# House Pricing Data Set: Machine Learning Examples

This is the summary of an example of various machine learnng techniques applied to the problem of house price prediction.

Dataset is from kaggle: https://www.kaggle.com/datasets/bharatsahu/house-price-prediction-dataset-insurancehub-usa

Guillaume Häfner

In [6]:
import pandas as pd
from sklearn.model_selection import train_test_split as TTS
from sklearn.linear_model import LinearRegression as LR
from sklearn.metrics import mean_squared_error as MSE

import seaborn as sns

%matplotlib inline

In [3]:
# Load the data
df = pd.read_csv("data/train.csv")
print("Shape of df before handling of missing data: ", df.shape)

## Handling of missing values
df_NA = (df.isna().mean() * 100)

# Drop rows where missing values are less than 1%
df.dropna(subset=df_NA[df_NA < 1].index.tolist(), inplace=True)

# Impute missing values with mean for columns with missing values higher than 1% and numeric type
for column in df_NA[df_NA >= 1].index:
    if pd.api.types.is_numeric_dtype(df[column]):
        df[column] = df[column].fillna(df[column].mean())

print("Shape of df after handling of missing data: ", df.shape)
print(df.columns)



Shape of df before handling of missing data:  (1460, 81)
Shape of df after handling of missing data:  (1451, 81)
Index(['Id', 'MSSubClass', 'MSZoning', 'LotFrontage', 'LotArea', 'Street',
       'Alley', 'LotShape', 'LandContour', 'Utilities', 'LotConfig',
       'LandSlope', 'Neighborhood', 'Condition1', 'Condition2', 'BldgType',
       'HouseStyle', 'OverallQual', 'OverallCond', 'YearBuilt', 'YearRemodAdd',
       'RoofStyle', 'RoofMatl', 'Exterior1st', 'Exterior2nd', 'MasVnrType',
       'MasVnrArea', 'ExterQual', 'ExterCond', 'Foundation', 'BsmtQual',
       'BsmtCond', 'BsmtExposure', 'BsmtFinType1', 'BsmtFinSF1',
       'BsmtFinType2', 'BsmtFinSF2', 'BsmtUnfSF', 'TotalBsmtSF', 'Heating',
       'HeatingQC', 'CentralAir', 'Electrical', '1stFlrSF', '2ndFlrSF',
       'LowQualFinSF', 'GrLivArea', 'BsmtFullBath', 'BsmtHalfBath', 'FullBath',
       'HalfBath', 'BedroomAbvGr', 'KitchenAbvGr', 'KitchenQual',
       'TotRmsAbvGrd', 'Functional', 'Fireplaces', 'FireplaceQu', 'GarageType',

## Linear Regression Models

In this analysis, we compare the performance of two linear regression models trained on the dataset.
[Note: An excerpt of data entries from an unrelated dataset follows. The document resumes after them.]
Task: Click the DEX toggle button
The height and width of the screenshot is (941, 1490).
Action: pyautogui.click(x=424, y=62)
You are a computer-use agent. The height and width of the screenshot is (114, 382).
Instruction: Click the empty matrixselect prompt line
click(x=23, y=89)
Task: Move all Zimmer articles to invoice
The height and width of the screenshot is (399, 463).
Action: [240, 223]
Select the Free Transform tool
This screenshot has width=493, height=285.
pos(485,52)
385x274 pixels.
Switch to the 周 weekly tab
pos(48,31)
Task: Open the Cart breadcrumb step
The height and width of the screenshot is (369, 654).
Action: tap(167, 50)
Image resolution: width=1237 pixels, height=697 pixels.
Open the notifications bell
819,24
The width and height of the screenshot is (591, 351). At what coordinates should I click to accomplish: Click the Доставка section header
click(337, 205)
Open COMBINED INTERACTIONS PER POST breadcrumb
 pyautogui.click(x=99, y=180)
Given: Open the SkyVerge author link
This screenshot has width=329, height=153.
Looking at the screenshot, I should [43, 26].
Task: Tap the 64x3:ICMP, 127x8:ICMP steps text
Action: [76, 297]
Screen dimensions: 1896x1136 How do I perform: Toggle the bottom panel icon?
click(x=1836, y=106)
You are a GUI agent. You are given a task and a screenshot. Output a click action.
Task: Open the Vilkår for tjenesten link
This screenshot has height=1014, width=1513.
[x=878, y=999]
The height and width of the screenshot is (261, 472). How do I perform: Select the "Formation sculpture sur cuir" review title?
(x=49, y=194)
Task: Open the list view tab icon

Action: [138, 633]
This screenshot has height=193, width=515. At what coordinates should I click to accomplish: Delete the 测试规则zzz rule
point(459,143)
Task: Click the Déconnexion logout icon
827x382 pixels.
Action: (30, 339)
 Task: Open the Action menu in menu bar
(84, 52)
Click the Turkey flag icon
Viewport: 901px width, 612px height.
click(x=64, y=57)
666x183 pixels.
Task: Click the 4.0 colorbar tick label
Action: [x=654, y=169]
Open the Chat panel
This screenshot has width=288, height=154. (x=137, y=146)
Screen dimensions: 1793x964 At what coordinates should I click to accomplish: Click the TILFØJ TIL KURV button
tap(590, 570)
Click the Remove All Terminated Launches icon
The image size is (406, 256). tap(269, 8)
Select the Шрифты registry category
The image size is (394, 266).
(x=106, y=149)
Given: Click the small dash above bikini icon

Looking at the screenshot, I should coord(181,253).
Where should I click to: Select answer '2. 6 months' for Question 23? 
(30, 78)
The goal is to predict the `SalePrice` of houses based on different sets of features.

### Feature Sets

1. **LotArea Only Model**:
   - This model utilizes only the `LotArea` column as the predictor variable.
   
2. **All Other Columns Model**:
   - This model uses all columns except `SalePrice` as predictor variables.

### Evaluation Metric

We evaluate the performance of each model using mean squared error (MSE) on the testing set. Lower MSE values indicate better performance in predicting house prices.


In [9]:
# Apply one-hot encoding to categorical columns
df = pd.get_dummies(df)


X_area = df[['LotArea']] # Feature Set 1
X_all = df.drop(columns=['SalePrice']) # Feature Set 2
y = df['SalePrice']

# Split data
X_train_area, X_test_area, y_train_area, y_test_area = TTS(X_area, y, test_size=0.2, random_state=42)
X_train_all, X_test_all, y_train_all, y_test_all = TTS(X_all, y, test_size=0.2, random_state=42)

# Train model
model_area = LR()
model_all = LR()

model_area.fit(X_train_area, y_train_area)
model_all.fit(X_train_all, y_train_all)

# Evaluate model prediction
y_pred_area = model_area.predict(X_test_area)
y_pred_all = model_all.predict(X_test_all)

# Evaluate the models
mse_area = MSE(y_test_area, y_pred_area)
mse_all = MSE(y_test_all, y_pred_all)

print("Mean Squared Error (LotArea only):", mse_area)
print("Mean Squared Error (All columns):", mse_all)


Mean Squared Error (LotArea only): 5074667187.426045
Mean Squared Error (All columns): 809285788.9023495


# Feature engineering

Clearly, the mean squared errors (MSE) are pretty high for the linear regression model. So, let's figure out what features are most significant and try to improve the model.

In [19]:
COR_THRESHOLD = 0.5

feature_correlation = df.corr()['SalePrice'].sort_values(ascending=False)
significant_features = feature_correlation[(abs(feature_correlation) > COR_THRESHOLD) & (feature_correlation.index != 'SalePrice')].index.tolist()

print("The Significant features are:")
for feature in significant_features:
    print(f"{feature} (r = {feature_correlation[feature]:.2f})")

The Significant features are:
OverallQual (r = 0.79)
GrLivArea (r = 0.71)
GarageCars (r = 0.64)
GarageArea (r = 0.62)
TotalBsmtSF (r = 0.61)
1stFlrSF (r = 0.61)
FullBath (r = 0.56)
BsmtQual_Ex (r = 0.55)
TotRmsAbvGrd (r = 0.54)
YearBuilt (r = 0.52)
YearRemodAdd (r = 0.51)
KitchenQual_Ex (r = 0.50)
KitchenQual_TA (r = -0.52)
ExterQual_TA (r = -0.59)


In [27]:
X_redux = df[significant_features]

X_train_redux, X_test_redux, y_train_redux, y_test_redux = TTS(X_redux, y, test_size=0.2, random_state=42)

model_redux = LR()
model_redux.fit(X_train_redux, y_train_redux)
y_pred_redux = model_redux.predict(X_test_redux)

# Evaluate the models
mse_redux = MSE(y_test_redux, y_pred_redux)

mse_max = max([mse_all, mse_area, mse_redux])

print(f"Mean Squared Error (LotArea only):, {mse_area:.0f} ({100*mse_area/mse_max:.1f}%)")
print(f"Mean Squared Error (All columns):, {mse_all:.0f} ({100*mse_all/mse_max:.1f}%)")
print(f"Mean Squared Error (Significant columns only):, {mse_redux:.0f} ({100*mse_redux/mse_max:.1f}%)")

Mean Squared Error (LotArea only):, 5074667187 (100.0%)
Mean Squared Error (All columns):, 809285789 (15.9%)
Mean Squared Error (Significant columns only):, 931562980 (18.4%)